CN103778374A

CN103778374A - 可信终端、双信道卡、抗克隆芯片、芯片指纹和抗信道攻击的方法

Info

Publication number: CN103778374A
Application number: CN201410056404.2A
Authority: CN
Inventors: 邹候文; 唐韶华; 唐春明; 彭俊好; 郑鹤强; 陈祺; 邝天朗; 何文峰; 黄智洲
Original assignee: Individual
Current assignee: Individual
Priority date: 2014-02-19
Filing date: 2014-02-19
Publication date: 2014-05-07
Anticipated expiration: 2034-02-19
Also published as: CN103778374B

Abstract

本申请公开了一种可信终端、双信道卡、抗克隆芯片、芯片指纹和抗信道攻击的方法，可信终端包括主控芯片、双信道卡插槽、信道隔离部件和通讯接口；所述双信道卡插槽包括第一信道连接头和第二信道连接头，第一信道连接头与主控芯片连接，第二信道连接头与信道隔离部件连接，双信道卡插槽用于插入双信道卡；本发明可信终端及双信道卡能取代现有的IC卡迁移，具有安全性高、可用性强、成本低、易于实施等优点。安全性高的关键在于：现有的银行IC卡易于被克隆，从而易于构造“不可区分”的情况，且其支付密码易被截获；双信道卡无法克隆，可杜绝“不可区分”的情况，且能有效地保护支付密码的安全。

Description

可信终端、双信道卡、抗克隆芯片、芯片指纹和抗信道攻击的方法

技术领域

本发明涉及安全技术领域，特别涉及可信终端、双信道卡、抗克隆芯片、芯片指纹和抗信道攻击的方法。

背景技术

基本定义：信道是指信号传输信道，包括终端与终端之间的传输信道、同一终端芯片与芯片/芯片与部件/部件与部件之间的传输信道、芯片内部各模块之间的数据总线，以及芯片或模块内部的各种信号路径。木马是指具有窃听、泄露、篡改、插入、重放、截留和转发功能的恶意程序。芯片指纹：类似人的指纹，在芯片内部提取的每块芯片均不相同的具有独一性的信息。抗克隆芯片：包括芯片指纹模块的芯片，生产厂家无法生产出完全一致的抗克隆芯片。可信终端：通过软件木马无法截获敏感信息的终端。
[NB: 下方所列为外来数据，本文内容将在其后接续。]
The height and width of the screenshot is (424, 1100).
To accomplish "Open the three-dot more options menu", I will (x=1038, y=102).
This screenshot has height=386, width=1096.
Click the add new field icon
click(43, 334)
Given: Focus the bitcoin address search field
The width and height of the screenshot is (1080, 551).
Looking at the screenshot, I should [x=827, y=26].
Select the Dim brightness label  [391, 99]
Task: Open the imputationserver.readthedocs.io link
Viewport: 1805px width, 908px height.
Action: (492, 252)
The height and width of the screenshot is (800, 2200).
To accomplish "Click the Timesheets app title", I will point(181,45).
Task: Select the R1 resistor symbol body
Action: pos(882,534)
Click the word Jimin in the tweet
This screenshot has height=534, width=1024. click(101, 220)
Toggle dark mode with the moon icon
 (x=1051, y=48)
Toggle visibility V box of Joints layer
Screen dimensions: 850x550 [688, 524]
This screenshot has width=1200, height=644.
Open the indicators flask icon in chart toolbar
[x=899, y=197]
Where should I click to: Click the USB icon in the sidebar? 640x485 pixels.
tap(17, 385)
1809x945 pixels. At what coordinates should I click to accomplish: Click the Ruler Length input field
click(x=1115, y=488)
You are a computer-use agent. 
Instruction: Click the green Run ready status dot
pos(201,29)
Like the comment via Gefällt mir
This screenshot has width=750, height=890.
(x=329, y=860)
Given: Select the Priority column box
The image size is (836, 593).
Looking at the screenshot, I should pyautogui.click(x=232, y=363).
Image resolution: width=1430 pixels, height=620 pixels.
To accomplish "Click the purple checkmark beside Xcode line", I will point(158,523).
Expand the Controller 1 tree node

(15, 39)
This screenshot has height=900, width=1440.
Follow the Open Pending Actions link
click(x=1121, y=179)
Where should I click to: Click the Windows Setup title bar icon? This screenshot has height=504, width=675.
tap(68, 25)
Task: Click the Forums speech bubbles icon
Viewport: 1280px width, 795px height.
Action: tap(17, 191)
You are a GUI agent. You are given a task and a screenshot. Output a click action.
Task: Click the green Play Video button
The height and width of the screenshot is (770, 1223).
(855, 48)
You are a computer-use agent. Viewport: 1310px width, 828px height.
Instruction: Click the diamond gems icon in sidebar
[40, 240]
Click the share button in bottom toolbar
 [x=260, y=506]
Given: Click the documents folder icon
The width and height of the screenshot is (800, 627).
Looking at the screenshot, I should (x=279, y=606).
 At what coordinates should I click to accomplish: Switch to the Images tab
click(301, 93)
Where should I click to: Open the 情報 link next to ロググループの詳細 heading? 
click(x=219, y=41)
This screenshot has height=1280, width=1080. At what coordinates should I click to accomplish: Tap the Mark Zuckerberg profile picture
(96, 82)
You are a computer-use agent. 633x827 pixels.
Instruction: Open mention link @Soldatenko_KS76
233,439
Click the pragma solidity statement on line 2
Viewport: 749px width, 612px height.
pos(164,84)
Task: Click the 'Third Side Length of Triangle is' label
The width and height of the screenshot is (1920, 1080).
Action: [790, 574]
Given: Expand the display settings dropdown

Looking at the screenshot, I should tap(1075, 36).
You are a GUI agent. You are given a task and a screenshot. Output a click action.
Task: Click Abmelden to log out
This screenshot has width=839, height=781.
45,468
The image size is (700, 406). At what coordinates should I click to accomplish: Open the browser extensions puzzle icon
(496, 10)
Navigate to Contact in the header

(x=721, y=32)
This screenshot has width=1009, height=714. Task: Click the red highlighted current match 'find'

信道攻击是指在信道上插入木马（包括软件木马、篡改硬件的硬件木马，以及篡改芯片或者预先在芯片功能模块中植入的芯片木马）所开展的攻击，主要包括：

1）物理入侵攻击，即攻击者以物理入侵的方式在终端内部的信号传输信道、在芯片功能模块的数据总线，或者芯片功能模块内部的信号路径上插入木马后开展的攻击。物理入侵攻击需要较为昂贵的设备，例如激光切割工作台、离子束聚焦FIB工作台、微探针等。

图1是一种物理入侵攻击芯片的示意图。如果芯片的关键密钥存储在SRAM中且带有入侵检测网络，则攻击可先采用桥接的方式在需要打断位置的两端连接延长引线，然后再打断。接头，攻击者根据需要切断存储器与其它模块的连接后，根据攻击需要重新连接引线，这一过程等价于在芯片内部的数据总线上插入木马。一旦在数据总线上成功地插入木马，则攻击者可以读取芯片中的密钥，写入相同结构的另一芯片中即可克隆芯片。因此，密钥存放在存储器（包括易失存储器和非易失存储器）中的芯片易于被物理入侵攻击者克隆。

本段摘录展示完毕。